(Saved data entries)
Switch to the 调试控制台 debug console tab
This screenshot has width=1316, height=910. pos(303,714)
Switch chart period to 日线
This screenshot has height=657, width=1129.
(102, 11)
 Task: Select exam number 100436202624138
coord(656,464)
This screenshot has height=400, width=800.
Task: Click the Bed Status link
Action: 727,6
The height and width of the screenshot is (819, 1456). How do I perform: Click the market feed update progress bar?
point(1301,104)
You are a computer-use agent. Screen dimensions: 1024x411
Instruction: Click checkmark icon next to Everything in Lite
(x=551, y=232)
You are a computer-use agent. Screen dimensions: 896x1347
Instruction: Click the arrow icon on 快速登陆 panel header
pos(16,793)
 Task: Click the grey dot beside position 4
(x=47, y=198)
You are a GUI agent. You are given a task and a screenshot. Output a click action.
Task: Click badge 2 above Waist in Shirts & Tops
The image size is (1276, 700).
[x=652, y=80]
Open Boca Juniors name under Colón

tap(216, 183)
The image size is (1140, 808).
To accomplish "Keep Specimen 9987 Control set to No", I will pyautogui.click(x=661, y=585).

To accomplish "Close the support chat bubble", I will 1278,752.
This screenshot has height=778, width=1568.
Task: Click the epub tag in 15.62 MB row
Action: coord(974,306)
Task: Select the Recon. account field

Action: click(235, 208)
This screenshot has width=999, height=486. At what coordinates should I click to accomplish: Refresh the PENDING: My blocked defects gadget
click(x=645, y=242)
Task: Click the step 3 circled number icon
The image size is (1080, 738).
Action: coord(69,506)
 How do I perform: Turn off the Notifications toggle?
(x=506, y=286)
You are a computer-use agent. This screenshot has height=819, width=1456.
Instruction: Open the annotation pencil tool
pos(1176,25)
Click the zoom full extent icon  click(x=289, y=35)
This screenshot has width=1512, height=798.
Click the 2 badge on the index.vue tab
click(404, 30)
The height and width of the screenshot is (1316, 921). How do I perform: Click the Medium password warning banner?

What to produce: Every entry should be reproduced word for word.

The completed task:
Switch to the 调试控制台 debug console tab
This screenshot has width=1316, height=910. pos(303,714)
Switch chart period to 日线
This screenshot has height=657, width=1129.
(102, 11)
 Task: Select exam number 100436202624138
coord(656,464)
This screenshot has height=400, width=800.
Task: Click the Bed Status link
Action: 727,6
The height and width of the screenshot is (819, 1456). How do I perform: Click the market feed update progress bar?
point(1301,104)
You are a computer-use agent. Screen dimensions: 1024x411
Instruction: Click checkmark icon next to Everything in Lite
(x=551, y=232)
You are a computer-use agent. Screen dimensions: 896x1347
Instruction: Click the arrow icon on 快速登陆 panel header
pos(16,793)
 Task: Click the grey dot beside position 4
(x=47, y=198)
You are a GUI agent. You are given a task and a screenshot. Output a click action.
Task: Click badge 2 above Waist in Shirts & Tops
The image size is (1276, 700).
[x=652, y=80]
Open Boca Juniors name under Colón

tap(216, 183)
The image size is (1140, 808).
To accomplish "Keep Specimen 9987 Control set to No", I will pyautogui.click(x=661, y=585).

To accomplish "Close the support chat bubble", I will 1278,752.
This screenshot has height=778, width=1568.
Task: Click the epub tag in 15.62 MB row
Action: coord(974,306)
Task: Select the Recon. account field

Action: click(235, 208)
This screenshot has width=999, height=486. At what coordinates should I click to accomplish: Refresh the PENDING: My blocked defects gadget
click(x=645, y=242)
Task: Click the step 3 circled number icon
The image size is (1080, 738).
Action: coord(69,506)
 How do I perform: Turn off the Notifications toggle?
(x=506, y=286)
You are a computer-use agent. This screenshot has height=819, width=1456.
Instruction: Open the annotation pencil tool
pos(1176,25)
Click the zoom full extent icon  click(x=289, y=35)
This screenshot has width=1512, height=798.
Click the 2 badge on the index.vue tab
click(404, 30)
The height and width of the screenshot is (1316, 921). How do I perform: Click the Medium password warning banner?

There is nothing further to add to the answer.